**Job**
Change "three-dot menu" to "overflow menu" throughout the listing below, and leave every other line as it stands.

[Listing on locating words and elements]
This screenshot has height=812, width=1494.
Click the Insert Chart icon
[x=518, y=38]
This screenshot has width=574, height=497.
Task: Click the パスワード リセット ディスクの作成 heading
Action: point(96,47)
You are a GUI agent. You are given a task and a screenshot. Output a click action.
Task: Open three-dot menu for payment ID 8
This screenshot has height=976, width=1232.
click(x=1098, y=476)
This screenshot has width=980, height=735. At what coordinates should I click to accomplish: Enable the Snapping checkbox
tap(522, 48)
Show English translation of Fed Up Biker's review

**Answer to this problem**
This screenshot has height=812, width=1494.
Click the Insert Chart icon
[x=518, y=38]
This screenshot has width=574, height=497.
Task: Click the パスワード リセット ディスクの作成 heading
Action: point(96,47)
You are a GUI agent. You are given a task and a screenshot. Output a click action.
Task: Open overflow menu for payment ID 8
This screenshot has height=976, width=1232.
click(x=1098, y=476)
This screenshot has width=980, height=735. At what coordinates should I click to accomplish: Enable the Snapping checkbox
tap(522, 48)
Show English translation of Fed Up Biker's review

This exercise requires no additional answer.